**読解文**
横浜市神奈川区の大口病院(横浜はじめ病院に改称)で2016年9月、入院患者2人が相次いで中毒死した事件で、うち1人の男性(当時88)を殺害したとして、神奈川県警は7日、病院の看護師だった久保木愛弓(あゆみ)容疑者(31)=横浜市鶴見区=を殺人容疑で逮捕し、発表した。

 捜査関係者によると、久保木容疑者は逮捕前の任意聴取に対し、2人とも消毒液を体内に混入させて殺害したことを認めたという。

 久保木容疑者は「他の入院患者の体内にも消毒液を入れた。20人ぐらいやった」とも供述。動機については「自分が勤務のときに亡くなると、家族への説明が面倒だった」などと説明したという。

 県警は2人を含む計4人の患者の体内から消毒液の成分を検出しているといい、慎重に解明を進める。

 神奈川署特別捜査本部によると、逮捕容疑は16年9月18日、西川惣蔵(そうぞう)さん=横浜市青葉区=の体内に何らかの方法で消毒液を混入させ、殺害したというもの。

 久保木容疑者は容疑を認め、「申し訳ないことをしてしまった」と話しているという。

 西川さんは同日午後4時50分ごろから心拍数が低下し、午後7時に死亡が確認されたが、いったんは病死と診断された。

 2日後の20日、同室に入院していた八巻信雄さん(当時88)=横浜市港北区=が死亡。司法解剖の結果、殺菌作用が強い消毒液「ヂアミトール」に含まれる界面活性剤の成分が検出され、

 点滴にも同じ成分が混入されていた。このため、西川さんも司法解剖が行われ、同様の中毒死と判明した。

 この時期に死亡した他の入院患者についても県警が調べたところ、男性(当時89)と女性(当時78)の体内からも界面活性剤の成分が検出されたという。(山下寛久、伊藤和也)

現在の姨捨山 

 「大口病院は、ほかで見放された終末期の患者が、比較的安く入院できる病院です。

 近所の人が大口病院に入院すると、『ああ、あの人ももうだめか』と誰もが思っていた。

 病院前の道路は“霊柩車通り”と呼ばれ、亡くなる入院患者は常に多かった」

 病院の近所に住む男性はそう語る。

 事件が発覚した4階では、7月1日から9月20日までに48人が死亡しており、ほかにも犠牲者がいる可能性は高い。 

 未使用の点滴用の輸液に、消毒薬を混入させる犯行方法から、病院内部の人間に疑いの目が向けられている。

 「亡くなられた患者さんには本当にお気の毒ですが、事件を知ったときは、ついに起きたか、と思いました。ここは、不満を持っている働き手がとにかく多かったので」

 こう語るのは、同院にパート看護師として勤務した経験がある現役看護師、安藤宏子さん(40代、仮名)だ。

**保存済みデータ項目**
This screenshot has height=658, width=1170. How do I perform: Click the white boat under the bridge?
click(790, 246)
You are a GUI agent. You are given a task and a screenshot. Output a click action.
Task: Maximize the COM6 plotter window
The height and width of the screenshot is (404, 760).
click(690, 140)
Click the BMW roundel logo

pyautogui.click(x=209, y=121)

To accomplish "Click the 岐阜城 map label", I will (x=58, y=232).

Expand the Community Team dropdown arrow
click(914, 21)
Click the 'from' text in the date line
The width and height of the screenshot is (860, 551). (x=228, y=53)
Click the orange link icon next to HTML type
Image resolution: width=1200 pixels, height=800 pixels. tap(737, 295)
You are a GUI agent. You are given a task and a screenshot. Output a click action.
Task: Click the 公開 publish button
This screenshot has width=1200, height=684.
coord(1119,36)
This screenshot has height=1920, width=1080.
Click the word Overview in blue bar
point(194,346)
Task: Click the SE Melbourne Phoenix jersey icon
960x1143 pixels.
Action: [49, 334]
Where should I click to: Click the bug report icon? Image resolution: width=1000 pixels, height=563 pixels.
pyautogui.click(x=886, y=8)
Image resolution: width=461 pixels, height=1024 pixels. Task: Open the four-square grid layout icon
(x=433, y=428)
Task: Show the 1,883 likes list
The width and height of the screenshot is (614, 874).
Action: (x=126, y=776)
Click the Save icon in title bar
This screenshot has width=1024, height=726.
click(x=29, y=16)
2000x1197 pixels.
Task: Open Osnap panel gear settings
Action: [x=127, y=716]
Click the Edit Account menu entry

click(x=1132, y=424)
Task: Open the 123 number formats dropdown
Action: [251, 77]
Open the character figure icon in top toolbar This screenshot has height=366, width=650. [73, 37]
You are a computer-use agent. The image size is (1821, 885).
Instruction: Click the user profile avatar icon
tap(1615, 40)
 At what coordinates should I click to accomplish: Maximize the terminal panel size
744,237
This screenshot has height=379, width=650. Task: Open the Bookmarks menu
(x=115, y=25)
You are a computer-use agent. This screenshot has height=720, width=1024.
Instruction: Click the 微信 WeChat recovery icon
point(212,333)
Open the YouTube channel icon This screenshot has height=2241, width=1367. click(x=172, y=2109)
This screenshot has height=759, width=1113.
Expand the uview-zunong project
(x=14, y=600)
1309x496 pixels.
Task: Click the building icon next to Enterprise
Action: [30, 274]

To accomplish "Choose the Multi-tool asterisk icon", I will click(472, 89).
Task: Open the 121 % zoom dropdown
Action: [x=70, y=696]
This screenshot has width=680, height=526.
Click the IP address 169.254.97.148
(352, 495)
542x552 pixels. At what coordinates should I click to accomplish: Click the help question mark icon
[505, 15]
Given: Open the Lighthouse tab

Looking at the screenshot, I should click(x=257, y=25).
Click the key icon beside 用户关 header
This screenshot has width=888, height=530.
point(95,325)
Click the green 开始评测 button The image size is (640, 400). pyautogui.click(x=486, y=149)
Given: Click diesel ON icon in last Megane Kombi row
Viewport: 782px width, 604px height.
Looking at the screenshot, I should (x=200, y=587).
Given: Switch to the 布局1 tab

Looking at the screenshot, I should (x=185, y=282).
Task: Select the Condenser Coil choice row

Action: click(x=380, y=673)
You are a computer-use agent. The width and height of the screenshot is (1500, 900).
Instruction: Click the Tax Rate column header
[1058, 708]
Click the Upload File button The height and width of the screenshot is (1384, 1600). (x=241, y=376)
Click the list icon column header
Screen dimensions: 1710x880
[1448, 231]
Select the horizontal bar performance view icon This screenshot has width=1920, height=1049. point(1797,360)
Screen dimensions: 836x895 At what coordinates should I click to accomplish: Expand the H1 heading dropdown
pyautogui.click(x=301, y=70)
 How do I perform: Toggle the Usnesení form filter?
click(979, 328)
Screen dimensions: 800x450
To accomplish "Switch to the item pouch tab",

**作業依頼**
読解文によると、事件が発覚した4階では、7月1日から9月20日までに何人が死亡していましたか。

**本演習の結果**
48人です。